Task item
Transcribe the entries exactly as given and skip whatever images they hold.

Data records
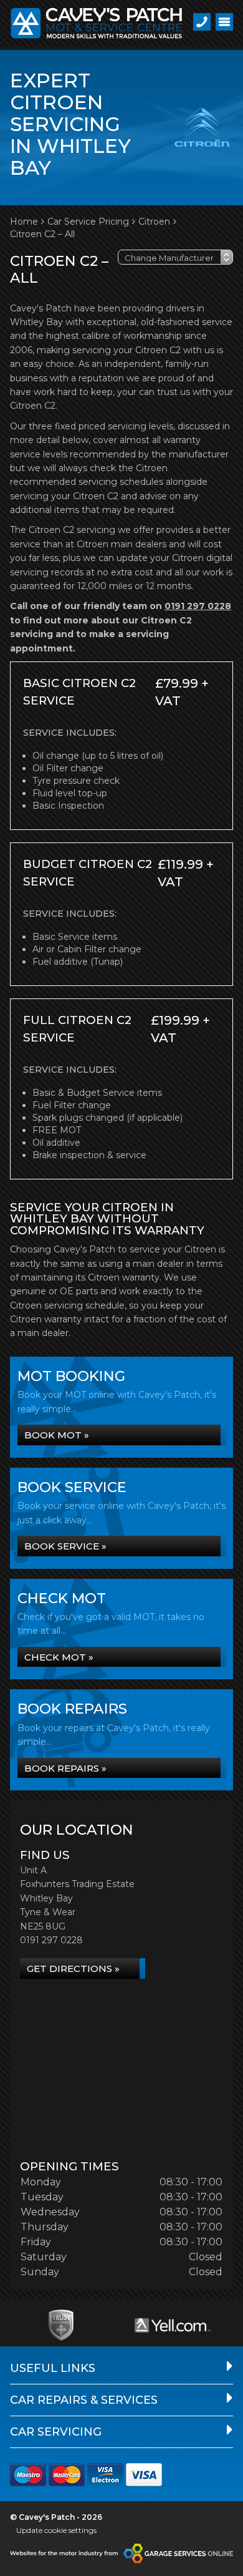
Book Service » (65, 1546)
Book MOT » (56, 1435)
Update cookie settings (56, 2530)
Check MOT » (58, 1657)
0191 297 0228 (197, 606)
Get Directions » (73, 1968)
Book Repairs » (65, 1768)
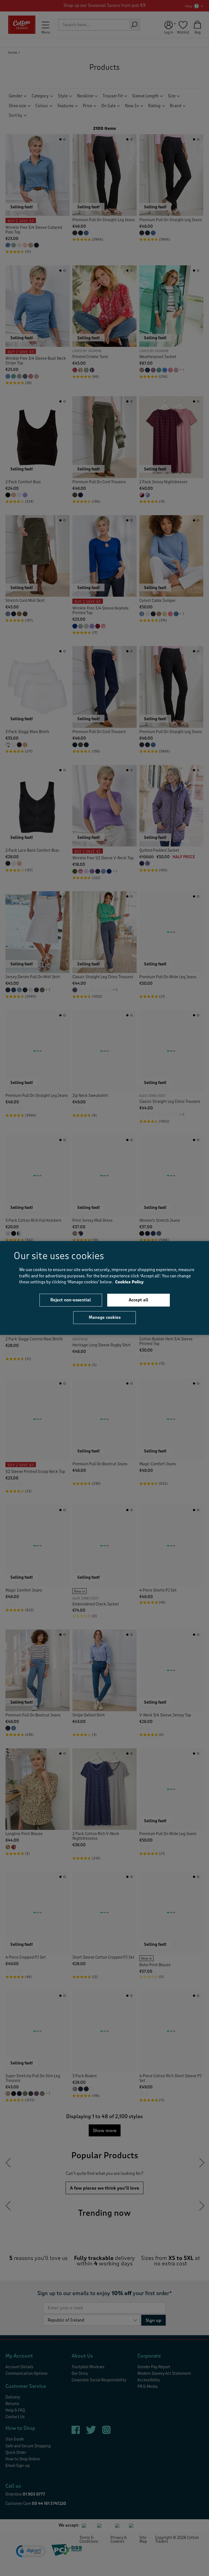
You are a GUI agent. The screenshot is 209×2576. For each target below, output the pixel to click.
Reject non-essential (70, 1299)
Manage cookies (105, 1317)
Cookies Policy (129, 1282)
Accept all (138, 1299)
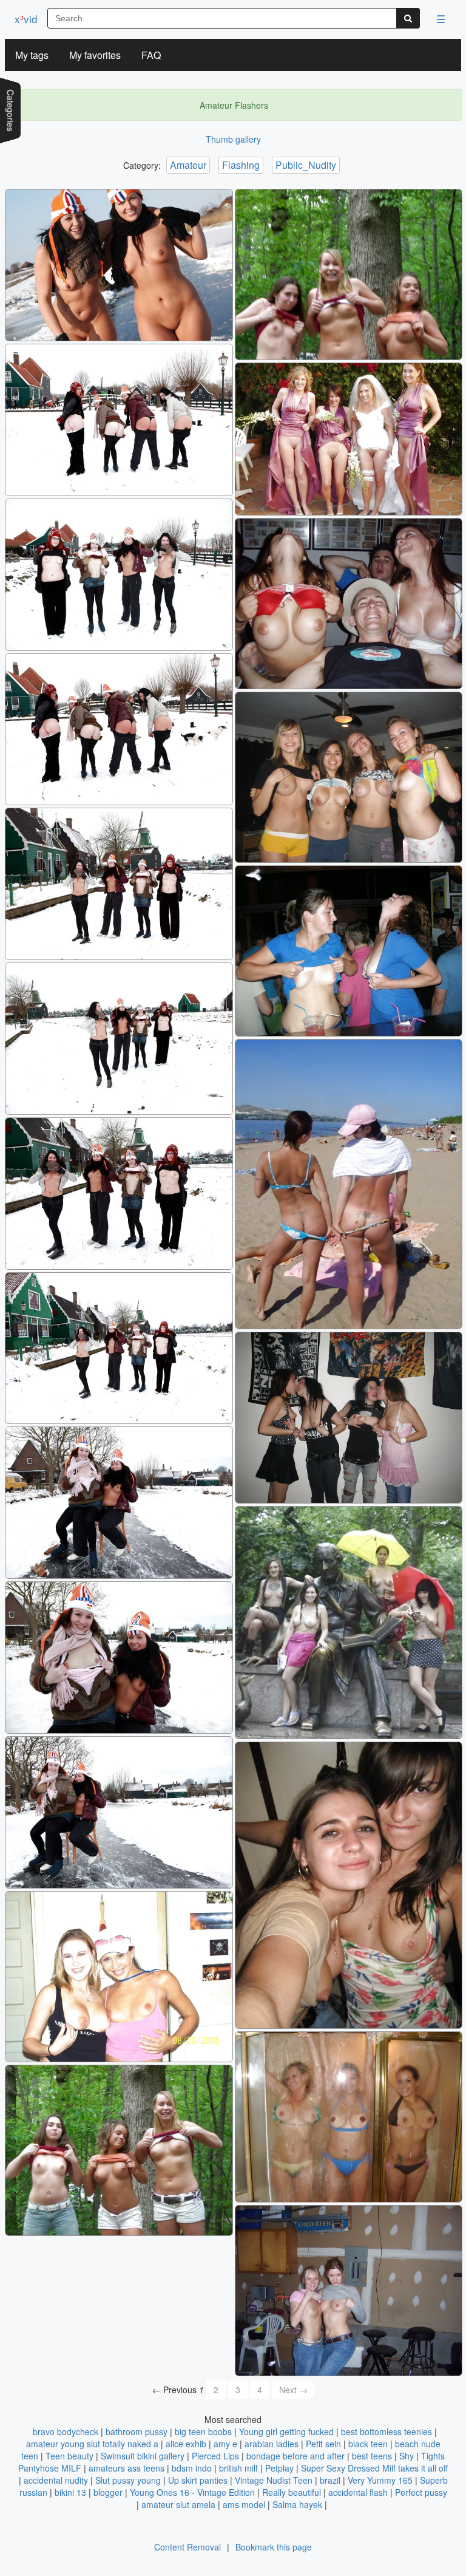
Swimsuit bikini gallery (142, 2456)
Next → (293, 2389)
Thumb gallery (233, 139)
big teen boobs (203, 2431)
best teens (372, 2456)
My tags (32, 55)
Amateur (188, 165)
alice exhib (186, 2444)
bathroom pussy (136, 2431)
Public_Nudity (305, 165)
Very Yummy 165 (380, 2480)
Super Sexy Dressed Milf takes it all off (374, 2468)
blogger (108, 2492)
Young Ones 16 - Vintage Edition (192, 2492)
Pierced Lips (215, 2456)
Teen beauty (69, 2456)
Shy (406, 2456)
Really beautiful (291, 2492)
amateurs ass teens (126, 2468)
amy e (225, 2444)
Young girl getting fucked (286, 2431)
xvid (26, 18)
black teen (368, 2444)
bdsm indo (192, 2468)
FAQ (151, 55)
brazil (330, 2480)
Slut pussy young (128, 2480)
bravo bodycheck (65, 2431)
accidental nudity (56, 2480)
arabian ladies (272, 2444)
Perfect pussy (421, 2492)
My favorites (95, 55)
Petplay (279, 2468)
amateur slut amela (178, 2504)
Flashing (241, 165)
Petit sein (323, 2444)
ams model (244, 2504)
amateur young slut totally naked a (92, 2444)
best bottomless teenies (386, 2431)
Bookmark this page (273, 2547)
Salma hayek (297, 2504)
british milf (238, 2468)
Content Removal (187, 2547)
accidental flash (358, 2492)
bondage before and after (295, 2456)
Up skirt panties (198, 2480)
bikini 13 (70, 2492)
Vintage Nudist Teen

The answer
Book Service » (65, 1546)
Book MOT » (56, 1435)
Update cookie settings (56, 2530)
Check MOT » (58, 1657)
0191 297 0228 (197, 606)
Get Directions » (73, 1968)
Book Repairs » (65, 1768)
You are a GUI agent. The screenshot is 209×2576. For each target below, output the pixel to click.
Reject non-essential (70, 1299)
Manage cookies (105, 1317)
Cookies Policy (129, 1282)
Accept all (138, 1299)
Swimsuit bikini gallery (142, 2456)
Next → (293, 2389)
Thumb gallery (233, 139)
big teen boobs (203, 2431)
best teens (372, 2456)
My tags (32, 55)
Amateur (188, 165)
alice exhib (186, 2444)
bathroom pussy (136, 2431)
Public_Nudity (305, 165)
Very Yummy 165 (380, 2480)
Super Sexy Dressed Milf takes it all off (374, 2468)
blogger (108, 2492)
Young Ones 16 - Vintage Edition (192, 2492)
Pierced Lips (215, 2456)
Teen beauty (69, 2456)
Shy (406, 2456)
Really beautiful (291, 2492)
amateurs ass teens (126, 2468)
amy e (225, 2444)
Young girl getting fucked (286, 2431)
xvid (26, 18)
black teen (368, 2444)
bdsm indo (192, 2468)
FAQ (151, 55)
brazil (330, 2480)
Slut pussy young (128, 2480)
bravo bodycheck (65, 2431)
accidental nudity (56, 2480)
arabian ladies (272, 2444)
Perfect pussy (421, 2492)
My favorites (95, 55)
Petplay (279, 2468)
amateur slut amela (178, 2504)
Flashing (241, 165)
Petit sein (323, 2444)
ams model (244, 2504)
amateur young slut totally naked a (92, 2444)
best bottomless teenies (386, 2431)
Bookmark this page (273, 2547)
Salma hayek (297, 2504)
british milf (238, 2468)
Content Removal (187, 2547)
accidental flash (358, 2492)
bondage before and after (295, 2456)
Up skirt panties (198, 2480)
bikini 13 (70, 2492)
Vintage Nudist Teen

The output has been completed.